• _Work to do_
Gather every line in the records below that contains the word "what", and copy each one out in full.

• _Records shown_
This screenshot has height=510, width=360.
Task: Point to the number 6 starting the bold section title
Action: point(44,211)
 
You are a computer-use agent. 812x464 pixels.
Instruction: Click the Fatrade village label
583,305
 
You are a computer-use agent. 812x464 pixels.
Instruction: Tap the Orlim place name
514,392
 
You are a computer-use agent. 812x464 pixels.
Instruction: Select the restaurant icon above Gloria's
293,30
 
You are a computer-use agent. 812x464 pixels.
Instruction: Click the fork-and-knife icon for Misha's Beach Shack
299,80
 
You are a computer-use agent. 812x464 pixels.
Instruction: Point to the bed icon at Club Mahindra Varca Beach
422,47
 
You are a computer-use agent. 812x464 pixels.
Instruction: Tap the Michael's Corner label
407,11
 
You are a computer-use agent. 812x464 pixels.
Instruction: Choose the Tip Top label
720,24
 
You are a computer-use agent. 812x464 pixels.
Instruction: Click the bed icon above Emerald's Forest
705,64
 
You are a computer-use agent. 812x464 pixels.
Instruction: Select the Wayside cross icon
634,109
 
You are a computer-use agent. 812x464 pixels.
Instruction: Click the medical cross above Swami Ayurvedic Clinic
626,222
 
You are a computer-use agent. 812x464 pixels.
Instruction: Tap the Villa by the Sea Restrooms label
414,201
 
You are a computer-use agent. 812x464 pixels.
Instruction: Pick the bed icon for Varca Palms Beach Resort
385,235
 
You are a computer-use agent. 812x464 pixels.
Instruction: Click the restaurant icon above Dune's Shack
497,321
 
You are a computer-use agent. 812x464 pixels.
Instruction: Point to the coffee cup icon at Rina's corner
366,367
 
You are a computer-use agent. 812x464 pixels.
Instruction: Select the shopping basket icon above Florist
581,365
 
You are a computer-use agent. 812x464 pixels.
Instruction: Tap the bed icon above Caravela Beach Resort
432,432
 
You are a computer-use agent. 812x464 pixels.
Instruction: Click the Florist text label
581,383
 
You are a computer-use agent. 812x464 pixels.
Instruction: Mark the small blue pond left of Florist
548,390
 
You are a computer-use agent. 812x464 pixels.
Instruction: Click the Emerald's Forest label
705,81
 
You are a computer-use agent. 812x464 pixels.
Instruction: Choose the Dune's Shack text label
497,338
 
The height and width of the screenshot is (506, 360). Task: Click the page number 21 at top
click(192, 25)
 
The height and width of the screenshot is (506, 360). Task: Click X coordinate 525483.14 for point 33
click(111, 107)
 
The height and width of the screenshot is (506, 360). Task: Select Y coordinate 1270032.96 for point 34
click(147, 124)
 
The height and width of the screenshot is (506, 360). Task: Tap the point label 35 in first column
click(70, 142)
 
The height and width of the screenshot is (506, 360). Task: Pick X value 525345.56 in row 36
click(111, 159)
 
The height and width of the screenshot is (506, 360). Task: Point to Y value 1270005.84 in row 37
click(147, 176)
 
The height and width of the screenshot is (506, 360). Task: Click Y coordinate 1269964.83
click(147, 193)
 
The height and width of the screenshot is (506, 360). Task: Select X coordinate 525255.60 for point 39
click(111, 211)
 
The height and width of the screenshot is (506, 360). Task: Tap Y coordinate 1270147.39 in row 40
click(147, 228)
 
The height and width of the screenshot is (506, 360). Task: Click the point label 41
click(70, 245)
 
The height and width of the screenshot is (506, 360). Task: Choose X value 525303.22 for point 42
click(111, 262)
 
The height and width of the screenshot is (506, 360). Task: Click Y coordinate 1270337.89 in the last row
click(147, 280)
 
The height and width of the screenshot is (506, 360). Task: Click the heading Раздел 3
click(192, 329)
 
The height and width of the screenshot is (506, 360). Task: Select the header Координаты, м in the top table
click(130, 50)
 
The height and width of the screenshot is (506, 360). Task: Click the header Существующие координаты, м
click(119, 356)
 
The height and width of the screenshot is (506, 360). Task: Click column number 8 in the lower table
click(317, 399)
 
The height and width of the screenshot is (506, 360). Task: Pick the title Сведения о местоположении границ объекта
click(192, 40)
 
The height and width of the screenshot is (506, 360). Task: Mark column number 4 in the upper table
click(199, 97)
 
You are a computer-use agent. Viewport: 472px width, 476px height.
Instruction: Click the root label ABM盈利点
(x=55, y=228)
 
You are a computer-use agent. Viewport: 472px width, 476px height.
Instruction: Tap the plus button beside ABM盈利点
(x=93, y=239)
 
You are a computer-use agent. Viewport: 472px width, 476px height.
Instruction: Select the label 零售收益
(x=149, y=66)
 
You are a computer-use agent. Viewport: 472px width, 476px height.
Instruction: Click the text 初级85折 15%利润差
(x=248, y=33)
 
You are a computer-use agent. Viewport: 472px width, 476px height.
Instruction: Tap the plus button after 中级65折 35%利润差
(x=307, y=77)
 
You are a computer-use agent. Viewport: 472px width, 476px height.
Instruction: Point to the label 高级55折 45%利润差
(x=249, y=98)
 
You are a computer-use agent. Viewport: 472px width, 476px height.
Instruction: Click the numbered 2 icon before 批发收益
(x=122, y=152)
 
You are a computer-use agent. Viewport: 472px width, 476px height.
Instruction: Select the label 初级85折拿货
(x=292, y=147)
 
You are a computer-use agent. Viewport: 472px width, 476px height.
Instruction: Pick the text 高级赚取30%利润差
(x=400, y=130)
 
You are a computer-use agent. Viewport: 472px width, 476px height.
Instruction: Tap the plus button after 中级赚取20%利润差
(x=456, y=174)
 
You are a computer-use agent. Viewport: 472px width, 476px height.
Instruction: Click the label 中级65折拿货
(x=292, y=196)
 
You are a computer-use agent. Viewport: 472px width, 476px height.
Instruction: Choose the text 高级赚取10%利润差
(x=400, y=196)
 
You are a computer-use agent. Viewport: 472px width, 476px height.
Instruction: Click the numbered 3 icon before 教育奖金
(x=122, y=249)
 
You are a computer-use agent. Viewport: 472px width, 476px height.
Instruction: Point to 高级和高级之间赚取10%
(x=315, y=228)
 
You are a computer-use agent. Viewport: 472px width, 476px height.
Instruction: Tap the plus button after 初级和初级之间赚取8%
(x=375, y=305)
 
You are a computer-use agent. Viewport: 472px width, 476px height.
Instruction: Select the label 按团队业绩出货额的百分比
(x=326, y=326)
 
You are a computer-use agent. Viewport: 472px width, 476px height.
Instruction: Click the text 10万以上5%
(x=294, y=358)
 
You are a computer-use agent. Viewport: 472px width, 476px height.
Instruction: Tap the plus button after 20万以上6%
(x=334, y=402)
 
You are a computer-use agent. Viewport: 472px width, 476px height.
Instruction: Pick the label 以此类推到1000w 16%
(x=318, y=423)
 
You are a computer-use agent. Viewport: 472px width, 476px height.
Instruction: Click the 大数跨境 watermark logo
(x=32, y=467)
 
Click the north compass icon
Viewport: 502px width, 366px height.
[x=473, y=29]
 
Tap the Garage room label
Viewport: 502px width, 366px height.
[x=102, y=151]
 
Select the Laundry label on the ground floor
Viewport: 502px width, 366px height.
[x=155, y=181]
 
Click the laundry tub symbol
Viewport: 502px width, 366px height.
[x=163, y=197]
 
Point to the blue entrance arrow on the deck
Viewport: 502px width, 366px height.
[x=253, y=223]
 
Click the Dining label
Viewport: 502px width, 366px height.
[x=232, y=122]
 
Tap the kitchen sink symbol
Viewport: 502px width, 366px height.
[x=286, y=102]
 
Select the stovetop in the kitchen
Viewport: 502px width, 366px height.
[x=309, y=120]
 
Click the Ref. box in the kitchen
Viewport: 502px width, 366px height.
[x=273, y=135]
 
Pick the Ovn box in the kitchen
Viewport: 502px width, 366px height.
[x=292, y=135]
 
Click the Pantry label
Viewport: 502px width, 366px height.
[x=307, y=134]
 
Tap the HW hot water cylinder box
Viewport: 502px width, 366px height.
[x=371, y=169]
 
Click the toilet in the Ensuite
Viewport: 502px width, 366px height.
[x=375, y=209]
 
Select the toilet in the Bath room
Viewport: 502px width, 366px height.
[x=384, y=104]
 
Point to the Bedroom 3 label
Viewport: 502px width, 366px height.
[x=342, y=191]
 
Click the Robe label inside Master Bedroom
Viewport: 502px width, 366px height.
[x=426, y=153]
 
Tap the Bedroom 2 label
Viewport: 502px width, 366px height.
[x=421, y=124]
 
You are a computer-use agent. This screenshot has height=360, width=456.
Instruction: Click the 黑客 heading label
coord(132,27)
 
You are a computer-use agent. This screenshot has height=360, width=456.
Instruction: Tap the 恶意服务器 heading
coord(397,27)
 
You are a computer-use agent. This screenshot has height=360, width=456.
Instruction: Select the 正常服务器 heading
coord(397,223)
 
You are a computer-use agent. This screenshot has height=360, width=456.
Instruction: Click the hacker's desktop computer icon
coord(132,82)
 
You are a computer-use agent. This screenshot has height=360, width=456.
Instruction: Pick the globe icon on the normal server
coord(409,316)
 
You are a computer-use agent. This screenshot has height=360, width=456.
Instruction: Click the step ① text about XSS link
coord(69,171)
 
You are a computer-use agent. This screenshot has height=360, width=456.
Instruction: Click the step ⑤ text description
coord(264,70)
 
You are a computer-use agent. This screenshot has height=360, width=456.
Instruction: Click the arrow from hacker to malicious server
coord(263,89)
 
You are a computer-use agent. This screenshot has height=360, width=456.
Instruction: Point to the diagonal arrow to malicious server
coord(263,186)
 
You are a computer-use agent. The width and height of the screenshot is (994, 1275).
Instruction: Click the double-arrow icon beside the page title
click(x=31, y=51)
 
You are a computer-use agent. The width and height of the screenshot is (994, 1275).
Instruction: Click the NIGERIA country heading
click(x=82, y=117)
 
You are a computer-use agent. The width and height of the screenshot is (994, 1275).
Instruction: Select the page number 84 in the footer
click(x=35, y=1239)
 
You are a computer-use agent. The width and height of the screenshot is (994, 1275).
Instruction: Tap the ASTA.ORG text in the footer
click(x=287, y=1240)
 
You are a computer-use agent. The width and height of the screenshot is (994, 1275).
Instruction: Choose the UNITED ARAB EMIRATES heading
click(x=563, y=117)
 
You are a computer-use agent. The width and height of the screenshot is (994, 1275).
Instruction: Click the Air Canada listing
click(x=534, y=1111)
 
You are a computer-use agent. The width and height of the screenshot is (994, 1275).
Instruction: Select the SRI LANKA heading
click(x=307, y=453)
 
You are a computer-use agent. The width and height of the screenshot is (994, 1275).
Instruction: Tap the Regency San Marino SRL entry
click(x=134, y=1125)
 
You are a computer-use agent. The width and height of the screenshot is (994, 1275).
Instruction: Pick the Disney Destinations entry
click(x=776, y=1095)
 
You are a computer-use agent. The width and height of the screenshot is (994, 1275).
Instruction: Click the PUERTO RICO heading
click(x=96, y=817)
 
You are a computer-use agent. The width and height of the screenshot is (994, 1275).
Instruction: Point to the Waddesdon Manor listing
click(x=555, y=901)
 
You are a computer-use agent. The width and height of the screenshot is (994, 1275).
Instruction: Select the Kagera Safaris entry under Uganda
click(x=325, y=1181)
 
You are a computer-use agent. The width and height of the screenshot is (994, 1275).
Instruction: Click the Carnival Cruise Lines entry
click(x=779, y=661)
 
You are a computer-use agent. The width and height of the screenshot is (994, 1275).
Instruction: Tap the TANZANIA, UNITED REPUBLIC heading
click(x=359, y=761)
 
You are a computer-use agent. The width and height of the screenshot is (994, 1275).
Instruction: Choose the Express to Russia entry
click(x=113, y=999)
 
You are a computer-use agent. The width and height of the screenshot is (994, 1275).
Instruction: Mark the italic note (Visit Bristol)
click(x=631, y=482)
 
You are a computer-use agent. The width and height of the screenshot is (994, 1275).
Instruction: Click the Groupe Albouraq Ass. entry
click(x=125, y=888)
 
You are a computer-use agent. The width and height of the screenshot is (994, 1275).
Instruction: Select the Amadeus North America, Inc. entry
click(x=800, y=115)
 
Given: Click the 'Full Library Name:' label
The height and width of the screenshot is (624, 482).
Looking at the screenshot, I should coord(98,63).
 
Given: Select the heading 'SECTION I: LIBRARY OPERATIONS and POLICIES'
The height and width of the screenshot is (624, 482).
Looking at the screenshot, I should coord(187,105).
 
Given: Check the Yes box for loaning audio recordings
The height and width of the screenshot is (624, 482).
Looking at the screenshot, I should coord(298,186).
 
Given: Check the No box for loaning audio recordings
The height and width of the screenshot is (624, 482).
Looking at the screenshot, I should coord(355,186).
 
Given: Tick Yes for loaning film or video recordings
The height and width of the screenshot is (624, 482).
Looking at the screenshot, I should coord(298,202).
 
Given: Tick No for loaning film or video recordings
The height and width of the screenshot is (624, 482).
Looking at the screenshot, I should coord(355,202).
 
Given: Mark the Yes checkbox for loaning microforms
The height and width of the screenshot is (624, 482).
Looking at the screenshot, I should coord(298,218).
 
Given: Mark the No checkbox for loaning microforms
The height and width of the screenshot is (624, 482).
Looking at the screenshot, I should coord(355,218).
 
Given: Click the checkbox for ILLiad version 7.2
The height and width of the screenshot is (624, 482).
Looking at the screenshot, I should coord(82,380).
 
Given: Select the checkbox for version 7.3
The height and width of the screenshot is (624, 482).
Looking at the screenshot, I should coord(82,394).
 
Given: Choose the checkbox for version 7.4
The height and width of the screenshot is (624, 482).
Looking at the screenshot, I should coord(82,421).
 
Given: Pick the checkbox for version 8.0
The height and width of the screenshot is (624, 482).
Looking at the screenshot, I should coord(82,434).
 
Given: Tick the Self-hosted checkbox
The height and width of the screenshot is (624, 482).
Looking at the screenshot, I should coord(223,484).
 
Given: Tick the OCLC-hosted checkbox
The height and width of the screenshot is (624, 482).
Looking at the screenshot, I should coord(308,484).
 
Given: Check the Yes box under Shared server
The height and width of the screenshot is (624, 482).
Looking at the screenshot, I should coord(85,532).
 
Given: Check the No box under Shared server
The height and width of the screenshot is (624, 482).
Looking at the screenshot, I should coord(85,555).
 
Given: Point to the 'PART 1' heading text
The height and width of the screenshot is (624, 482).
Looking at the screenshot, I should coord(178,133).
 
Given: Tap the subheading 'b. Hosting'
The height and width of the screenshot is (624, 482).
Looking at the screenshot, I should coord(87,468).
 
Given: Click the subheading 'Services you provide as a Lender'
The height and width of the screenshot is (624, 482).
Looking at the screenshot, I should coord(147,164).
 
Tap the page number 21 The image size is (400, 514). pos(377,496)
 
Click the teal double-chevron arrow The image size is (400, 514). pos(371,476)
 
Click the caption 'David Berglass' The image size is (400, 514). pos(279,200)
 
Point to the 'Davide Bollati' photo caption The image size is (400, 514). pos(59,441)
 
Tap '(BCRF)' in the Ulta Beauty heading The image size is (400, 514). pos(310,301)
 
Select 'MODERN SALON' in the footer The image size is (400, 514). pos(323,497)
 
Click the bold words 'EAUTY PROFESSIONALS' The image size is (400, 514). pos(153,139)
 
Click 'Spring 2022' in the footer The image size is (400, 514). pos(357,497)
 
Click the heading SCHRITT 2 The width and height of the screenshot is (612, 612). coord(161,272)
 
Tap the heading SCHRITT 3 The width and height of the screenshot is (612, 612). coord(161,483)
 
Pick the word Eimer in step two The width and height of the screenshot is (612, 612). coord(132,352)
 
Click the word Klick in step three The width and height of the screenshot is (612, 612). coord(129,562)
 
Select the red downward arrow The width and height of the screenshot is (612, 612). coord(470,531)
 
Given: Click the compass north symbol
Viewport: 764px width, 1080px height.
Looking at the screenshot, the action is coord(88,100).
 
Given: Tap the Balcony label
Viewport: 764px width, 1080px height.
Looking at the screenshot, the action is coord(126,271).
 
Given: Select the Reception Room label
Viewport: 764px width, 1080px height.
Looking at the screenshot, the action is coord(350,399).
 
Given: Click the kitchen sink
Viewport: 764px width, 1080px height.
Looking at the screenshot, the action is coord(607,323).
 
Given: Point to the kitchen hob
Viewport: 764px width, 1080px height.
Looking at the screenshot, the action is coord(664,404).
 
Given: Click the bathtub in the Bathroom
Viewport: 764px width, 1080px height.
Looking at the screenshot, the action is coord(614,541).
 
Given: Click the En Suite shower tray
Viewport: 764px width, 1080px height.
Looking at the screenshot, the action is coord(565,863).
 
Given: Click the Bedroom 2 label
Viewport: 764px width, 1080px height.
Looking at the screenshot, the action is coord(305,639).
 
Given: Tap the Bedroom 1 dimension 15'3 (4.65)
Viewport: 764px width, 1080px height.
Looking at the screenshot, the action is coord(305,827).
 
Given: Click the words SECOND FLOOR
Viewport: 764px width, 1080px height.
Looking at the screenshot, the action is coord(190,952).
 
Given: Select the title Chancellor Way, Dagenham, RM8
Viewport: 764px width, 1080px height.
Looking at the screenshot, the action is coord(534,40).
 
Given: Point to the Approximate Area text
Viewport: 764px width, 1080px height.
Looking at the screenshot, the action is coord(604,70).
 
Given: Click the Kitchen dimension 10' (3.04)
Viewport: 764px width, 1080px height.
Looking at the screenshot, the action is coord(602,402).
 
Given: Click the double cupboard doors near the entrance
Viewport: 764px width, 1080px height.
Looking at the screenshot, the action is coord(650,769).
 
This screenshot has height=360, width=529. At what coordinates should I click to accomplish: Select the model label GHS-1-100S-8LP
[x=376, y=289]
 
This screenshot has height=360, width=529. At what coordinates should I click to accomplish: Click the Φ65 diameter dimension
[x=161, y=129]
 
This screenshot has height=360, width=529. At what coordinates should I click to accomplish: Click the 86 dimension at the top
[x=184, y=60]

• _Solution to this exercise_
This screenshot has height=360, width=529. At what coordinates should I click to accomplish: Select the model label GHS-1-100S-8LP
This screenshot has height=360, width=529. At what coordinates should I click to accomplish: Click the Φ65 diameter dimension
This screenshot has height=360, width=529. At what coordinates should I click to accomplish: Click the 86 dimension at the top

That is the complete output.